[Texto de origem]
Migalhas de Peso

O conflito de competência entre Vara Federal e Juizado Especial Federal nas causas de valor inferior a 60 salários-mínimos

O presente texto objetiva analisar o conflito de competência que existe entre varas federais e o juizado especial federal nas causas que não ultrapassam 60 salários-mínimos.

26/5/2022

1. A competência absoluta do Juizado Especial Federal para causas de até 60 salários-mínimos

A jurisprudência do STJ firmou-se no sentido de que a competência atribuída aos Juizados Especiais Federais é absoluta, a teor do art. 3º, § 3º, da lei 10.259/01, a ser determinada em conformidade com o valor da causa: até o limite de 60 salários-mínimos1. Assim, uma vez instalado Juizado Especial Federal ou da Fazenda Pública, conforme o caso, e o valor da causa for inferior ao de 60 salários-mínimos, a competência é absoluta do Juizado Especial Federal ou da Fazenda Pública, conforme o caso2.

Contudo, a regra de competência absoluta comporta exceção, ainda que o valor da causa seja inferior aos 60 salários-mínimos.

1.1. A incompetência do Juizado Especial Federal mesmo quando a causa for inferior a 60 salários-mínimos: exceção da regra geral pela formação do polo passivo com pessoa jurídica de direito privado

Quando no polo passivo há, também, pessoa jurídica de direito privado, não haveria como se admitir a competência dos Juizados Especiais Federais para processamento da demanda, pois o regramento disposto no art. 6º, II, da lei 10.259/01, prevê que apenas podem figurar como partes demandadas, no Juizado Especial Federal Cível, a União, suas autarquias, fundações e empresas públicas federais, in verbis:

Art. 6o Podem ser partes no Juizado Especial Federal Cível:

I - como autores, as pessoas físicas e as microempresas e empresas de pequeno porte, assim definidas na lei no 9.317/96;

II - como rés, a União, autarquias, fundações e empresas públicas federais."

No caso de ação proposta em face de pessoa jurídica de direito privado, não há como se admitir a competência dos Juizados Especiais Federais diante do disposto no art. II, da lei 10.259/01 que restringe a possibilidade de figurarem no polo passivo no Juizado Especial Federal Cível, à União, suas autarquias, fundações e empresas públicas federais. Nestas situações a competência é da vara federal, ainda que a o processo tenha valor inferior a 60 salários-mínimos3.

[Desafio] De acordo com o texto sobre o Juizado Especial Federal, quem pode ser réu no Juizado Especial Federal Cível?

[Itens fornecidos]
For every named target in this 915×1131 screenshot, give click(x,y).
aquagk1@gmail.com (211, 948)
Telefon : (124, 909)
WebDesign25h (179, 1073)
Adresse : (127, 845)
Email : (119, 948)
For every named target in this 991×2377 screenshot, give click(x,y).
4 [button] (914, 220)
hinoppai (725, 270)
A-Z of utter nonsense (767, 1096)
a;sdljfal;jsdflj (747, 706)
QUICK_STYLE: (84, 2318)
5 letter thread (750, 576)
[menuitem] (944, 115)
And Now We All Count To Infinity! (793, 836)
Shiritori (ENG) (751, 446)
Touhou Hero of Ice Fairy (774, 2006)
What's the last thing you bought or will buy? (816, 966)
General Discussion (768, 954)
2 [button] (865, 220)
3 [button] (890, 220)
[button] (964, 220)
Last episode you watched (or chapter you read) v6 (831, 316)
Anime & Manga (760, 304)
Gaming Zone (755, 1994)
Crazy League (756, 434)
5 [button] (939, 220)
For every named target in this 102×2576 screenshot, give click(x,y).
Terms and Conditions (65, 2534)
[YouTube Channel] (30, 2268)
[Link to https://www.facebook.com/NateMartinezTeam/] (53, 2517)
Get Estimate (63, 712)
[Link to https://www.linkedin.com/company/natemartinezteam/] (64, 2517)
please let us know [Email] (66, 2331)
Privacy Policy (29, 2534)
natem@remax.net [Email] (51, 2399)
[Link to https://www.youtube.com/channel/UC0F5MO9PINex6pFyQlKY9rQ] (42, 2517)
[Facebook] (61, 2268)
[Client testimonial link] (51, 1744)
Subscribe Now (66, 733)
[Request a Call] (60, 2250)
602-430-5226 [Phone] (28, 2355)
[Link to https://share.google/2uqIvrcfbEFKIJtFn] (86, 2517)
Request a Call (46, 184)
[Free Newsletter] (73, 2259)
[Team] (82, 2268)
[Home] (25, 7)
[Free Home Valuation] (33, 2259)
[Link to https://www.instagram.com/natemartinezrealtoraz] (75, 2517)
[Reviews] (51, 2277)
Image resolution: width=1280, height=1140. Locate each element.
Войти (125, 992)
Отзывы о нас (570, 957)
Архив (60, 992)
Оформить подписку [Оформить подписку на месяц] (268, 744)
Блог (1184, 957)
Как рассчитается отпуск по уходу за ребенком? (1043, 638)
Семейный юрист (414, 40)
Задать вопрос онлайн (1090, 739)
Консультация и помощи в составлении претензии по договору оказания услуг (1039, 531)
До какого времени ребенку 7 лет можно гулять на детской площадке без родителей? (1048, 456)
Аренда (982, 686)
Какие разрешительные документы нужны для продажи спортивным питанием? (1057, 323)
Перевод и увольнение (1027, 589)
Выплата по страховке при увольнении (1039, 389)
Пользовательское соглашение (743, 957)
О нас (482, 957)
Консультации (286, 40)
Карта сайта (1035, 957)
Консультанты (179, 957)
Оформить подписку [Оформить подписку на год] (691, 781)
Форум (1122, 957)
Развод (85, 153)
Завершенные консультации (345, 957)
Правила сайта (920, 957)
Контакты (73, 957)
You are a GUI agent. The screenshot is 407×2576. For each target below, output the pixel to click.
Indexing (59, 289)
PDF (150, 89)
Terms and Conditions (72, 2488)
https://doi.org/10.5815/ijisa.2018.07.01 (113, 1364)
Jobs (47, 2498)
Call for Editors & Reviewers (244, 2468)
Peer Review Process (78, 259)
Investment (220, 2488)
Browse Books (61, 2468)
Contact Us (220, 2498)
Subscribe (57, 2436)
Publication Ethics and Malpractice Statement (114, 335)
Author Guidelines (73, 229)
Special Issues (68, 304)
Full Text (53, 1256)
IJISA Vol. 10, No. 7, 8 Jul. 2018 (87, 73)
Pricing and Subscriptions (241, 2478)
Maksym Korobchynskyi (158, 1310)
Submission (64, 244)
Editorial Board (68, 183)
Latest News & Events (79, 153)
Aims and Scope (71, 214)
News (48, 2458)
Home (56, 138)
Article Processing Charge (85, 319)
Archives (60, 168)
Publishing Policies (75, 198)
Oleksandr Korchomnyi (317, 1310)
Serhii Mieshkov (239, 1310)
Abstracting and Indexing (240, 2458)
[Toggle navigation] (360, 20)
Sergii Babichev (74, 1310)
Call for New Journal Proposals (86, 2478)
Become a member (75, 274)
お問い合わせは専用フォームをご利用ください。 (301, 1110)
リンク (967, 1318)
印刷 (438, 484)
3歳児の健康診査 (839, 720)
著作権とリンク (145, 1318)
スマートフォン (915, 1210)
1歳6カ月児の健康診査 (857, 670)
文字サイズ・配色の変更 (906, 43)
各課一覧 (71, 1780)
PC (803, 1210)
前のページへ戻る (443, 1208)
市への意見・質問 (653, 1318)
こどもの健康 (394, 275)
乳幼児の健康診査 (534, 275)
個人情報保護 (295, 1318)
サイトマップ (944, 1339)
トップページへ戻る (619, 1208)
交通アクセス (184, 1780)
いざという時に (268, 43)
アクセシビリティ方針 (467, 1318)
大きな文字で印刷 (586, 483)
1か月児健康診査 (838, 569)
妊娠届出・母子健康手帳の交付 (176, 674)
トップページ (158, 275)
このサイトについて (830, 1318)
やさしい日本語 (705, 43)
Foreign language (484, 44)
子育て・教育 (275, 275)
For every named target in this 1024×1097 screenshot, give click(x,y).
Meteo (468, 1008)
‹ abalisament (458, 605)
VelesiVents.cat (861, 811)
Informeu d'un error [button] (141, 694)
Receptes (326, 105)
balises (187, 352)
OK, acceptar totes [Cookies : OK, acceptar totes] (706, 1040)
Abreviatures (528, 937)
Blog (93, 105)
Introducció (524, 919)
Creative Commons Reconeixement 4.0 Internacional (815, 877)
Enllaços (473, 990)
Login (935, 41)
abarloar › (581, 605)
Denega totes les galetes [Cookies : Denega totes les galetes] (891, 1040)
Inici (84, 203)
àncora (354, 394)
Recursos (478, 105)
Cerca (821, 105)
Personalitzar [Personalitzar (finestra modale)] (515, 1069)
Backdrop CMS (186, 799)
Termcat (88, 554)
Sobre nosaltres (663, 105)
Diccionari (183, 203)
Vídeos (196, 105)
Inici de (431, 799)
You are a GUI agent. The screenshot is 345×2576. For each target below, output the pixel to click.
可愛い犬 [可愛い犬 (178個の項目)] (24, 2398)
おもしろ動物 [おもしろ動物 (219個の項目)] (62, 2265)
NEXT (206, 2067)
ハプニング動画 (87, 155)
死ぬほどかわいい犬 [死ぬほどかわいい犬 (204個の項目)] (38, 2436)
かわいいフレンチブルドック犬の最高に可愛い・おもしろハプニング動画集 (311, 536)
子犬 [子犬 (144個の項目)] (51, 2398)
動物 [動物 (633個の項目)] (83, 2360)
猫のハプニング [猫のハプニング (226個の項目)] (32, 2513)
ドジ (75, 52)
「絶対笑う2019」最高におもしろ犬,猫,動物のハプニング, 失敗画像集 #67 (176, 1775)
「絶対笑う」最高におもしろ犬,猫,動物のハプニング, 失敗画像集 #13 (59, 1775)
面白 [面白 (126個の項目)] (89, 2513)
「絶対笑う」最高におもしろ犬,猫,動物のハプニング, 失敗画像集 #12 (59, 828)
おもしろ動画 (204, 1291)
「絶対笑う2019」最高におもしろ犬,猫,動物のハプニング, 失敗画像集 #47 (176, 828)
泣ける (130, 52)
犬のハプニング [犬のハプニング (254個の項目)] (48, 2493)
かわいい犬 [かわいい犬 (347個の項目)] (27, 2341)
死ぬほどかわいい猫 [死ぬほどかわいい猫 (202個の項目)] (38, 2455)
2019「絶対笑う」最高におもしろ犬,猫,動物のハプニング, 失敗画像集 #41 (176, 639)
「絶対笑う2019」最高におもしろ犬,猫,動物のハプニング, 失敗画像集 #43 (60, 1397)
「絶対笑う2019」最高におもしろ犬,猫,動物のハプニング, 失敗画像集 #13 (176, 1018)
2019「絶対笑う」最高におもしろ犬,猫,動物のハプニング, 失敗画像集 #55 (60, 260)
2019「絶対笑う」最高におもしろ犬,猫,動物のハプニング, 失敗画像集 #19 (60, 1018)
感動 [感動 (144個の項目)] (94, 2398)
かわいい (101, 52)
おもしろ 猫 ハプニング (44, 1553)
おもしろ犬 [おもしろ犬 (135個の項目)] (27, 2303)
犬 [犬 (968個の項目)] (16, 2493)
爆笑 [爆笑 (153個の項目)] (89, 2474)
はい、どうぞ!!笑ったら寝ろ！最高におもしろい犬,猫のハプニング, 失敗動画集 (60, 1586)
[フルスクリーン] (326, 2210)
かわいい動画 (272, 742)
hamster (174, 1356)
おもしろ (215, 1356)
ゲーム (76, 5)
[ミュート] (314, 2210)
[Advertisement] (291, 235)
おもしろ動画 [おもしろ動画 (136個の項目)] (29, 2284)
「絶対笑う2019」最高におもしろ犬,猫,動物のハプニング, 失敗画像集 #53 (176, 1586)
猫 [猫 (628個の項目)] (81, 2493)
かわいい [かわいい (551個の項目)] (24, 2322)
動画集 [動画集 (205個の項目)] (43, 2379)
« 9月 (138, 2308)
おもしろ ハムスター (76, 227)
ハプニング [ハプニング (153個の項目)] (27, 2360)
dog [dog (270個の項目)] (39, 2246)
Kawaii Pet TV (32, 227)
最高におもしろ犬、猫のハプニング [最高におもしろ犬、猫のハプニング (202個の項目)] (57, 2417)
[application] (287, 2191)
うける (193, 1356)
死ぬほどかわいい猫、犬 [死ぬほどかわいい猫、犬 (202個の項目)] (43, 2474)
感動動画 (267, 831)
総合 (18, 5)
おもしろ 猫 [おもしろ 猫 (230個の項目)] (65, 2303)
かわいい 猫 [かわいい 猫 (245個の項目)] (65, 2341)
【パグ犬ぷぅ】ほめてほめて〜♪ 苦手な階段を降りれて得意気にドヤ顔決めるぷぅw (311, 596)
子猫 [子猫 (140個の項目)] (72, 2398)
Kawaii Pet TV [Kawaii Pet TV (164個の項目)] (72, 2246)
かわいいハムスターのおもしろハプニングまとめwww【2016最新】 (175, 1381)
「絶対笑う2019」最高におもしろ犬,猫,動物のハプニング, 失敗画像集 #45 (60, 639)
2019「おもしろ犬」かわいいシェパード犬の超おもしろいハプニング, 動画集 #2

[Resposta escrita] A União, suas autarquias, fundações e empresas públicas federais.